CN113462629A

CN113462629A - 一种提高大肠杆菌工程菌合成2’-岩藻糖基乳糖产量的方法

Info

Publication number: CN113462629A
Application number: CN202110823715.7A
Authority: CN
Inventors: 刘璐; 徐铮; 夏洪志; 牛堃; 李古月
Original assignee: Nantong Licheng Biological Engineering Co ltd
Current assignee: Nantong Licheng Biological Engineering Co ltd
Priority date: 2021-07-20
Filing date: 2021-07-20
Publication date: 2021-10-01
Anticipated expiration: 2041-07-20
Also published as: CN113462629B

Abstract

本发明公开了一种重组菌株，所述重组菌株是将重组质粒pETDuet‑vgb‑manC‑B和pCDFDuet‑gmd‑fcl‑wcfB‑lacY共转化到大肠杆菌获得。本发明还公开了重组菌株的构建方法和该重组菌株在发酵生产2’‑FL中的应用。

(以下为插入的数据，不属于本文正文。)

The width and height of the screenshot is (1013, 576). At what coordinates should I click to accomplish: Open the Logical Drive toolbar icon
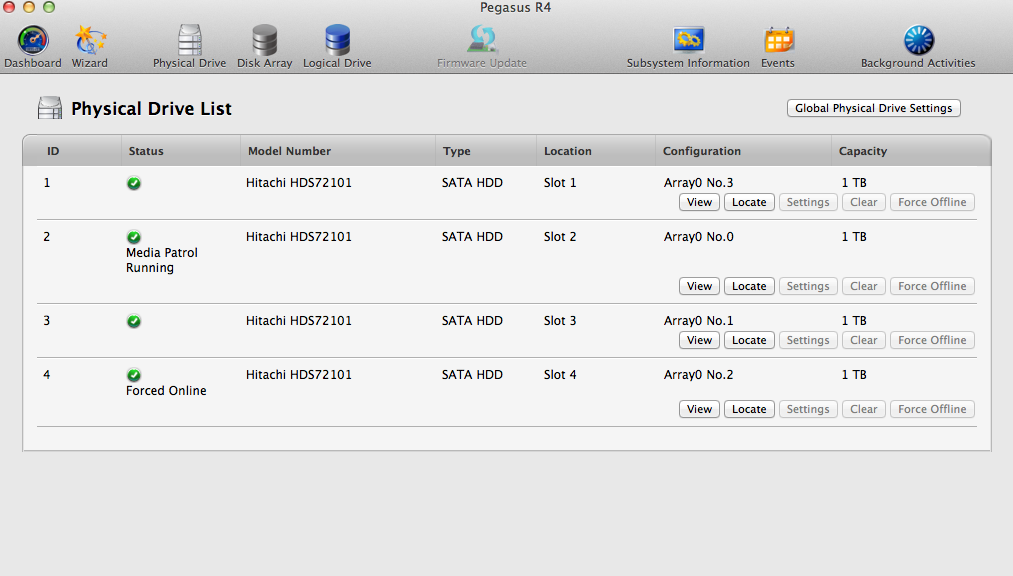[x=337, y=40]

本发明通过设计RBS序列，以适中的水平表达透明颤菌血红蛋白VHB的编码基因vgb，成功抑制了重组JM109(DE3)菌株的乙酸分泌，又避免了VHB带来的细胞毒性，使得发酵获得的菌浓度OD₆₀₀和2’‑FL产量大幅提高，具有很强的应用价值。

Description

一种提高大肠杆菌工程菌合成2’-岩藻糖基乳糖产量的方法

技术领域

本发明属于生物工程技术领域，具体涉及一种提高大肠杆菌工程菌合成2’-岩藻糖基乳糖产量的方法。

背景技术

母乳概念一直是配方奶粉的发展方向，尤其是女性产假偏少、认识不足等客观原因导致近年来我国母乳喂养率不断走低，更需要开发母乳类添加剂。尽管我国配方奶粉生产水平不断提高，但对母乳成分的添加不够重视。国外特别是欧洲国家在母乳类添加剂上的研究历史悠久，早在上世纪90年代就已经开展了生物技术合成人乳寡糖的研究，成功研发了2’-岩藻糖基乳糖(2’-fucosyllactose，本文简称2’-FL)和乳糖-N-新四糖的生物合成方法。

2’-岩藻糖基乳糖的结构如下：

其中2’-FL是母乳中重要的活性成分，它具有以下功效：(1)促进肠道益生菌的繁殖、抑制有害菌生长。人摄入2’-岩藻糖基乳糖后，由于其结构稳定不会被胃酸以及消化酶破坏，因此可以直接到达大肠部位，促进肠道中的双歧杆菌和乳酸菌生长。(2)抗病原菌粘附作用。肠道病原菌入侵人体后的第一步通常是在上皮细胞定殖，随后开始感染组织。2’-岩藻糖基乳糖的结构恰好与肠道上皮细胞上的糖蛋白、糖链部分结构相似，因此可以诱骗病原菌与其结合而不与肠道上皮细胞结合，从而阻断其定殖过程。(3)对免疫系统进行调节，降低炎症反应。研究表明，2’-岩藻糖基乳糖可以直接参与细胞因子的分泌调节来影响免疫系统，例如在婴儿体内可以降低炎症细胞因子(IL-lra、IL-1α、IL-lβ、IL-6、肿瘤坏死因子-α)浓度，这与母乳喂养结果基本一致；而普通奶粉喂养组则出现炎症细胞因子显著上升的情况。基于以上研究，商业机构预测2’-FL是未来最为重要的婴幼儿配方奶粉添加剂之一，产业规模可能超过DHA(二十二碳六烯酸)等经典产品。2’-FL项目目前已经产业化并获得了欧盟的生产许可证，雀巢等公司将其添加到自身产品中销售，这表明2’-FL的应用前景光明。2’-FL的生产主要依靠重组大肠杆菌，通过将2’-FL合成基因簇克隆到BL21(DE3)、或JM109(DE3)、或BL21star(DE3)等菌株，以葡萄糖、或甘油、或蔗糖为碳源，以乳糖为合成前体，经过高密度发酵获得大量2’-FL。如何提升2’-FL产量成为当前研发的热点问题，以JM109(DE3)菌株为例，在发酵过程中会产生大量乙酸，严重影响了菌株生长与2’-FL合成。

发明内容

发明目的：本发明的目的是通过生物工程技术，提高大肠杆菌基因工程菌的细胞密度以及2’-FL终产量，本发明所要解决的技术问题是在JM109(DE3)菌株中表达透明颤菌血红蛋白VHB，并在高密度发酵中获得更高的2’-FL产量。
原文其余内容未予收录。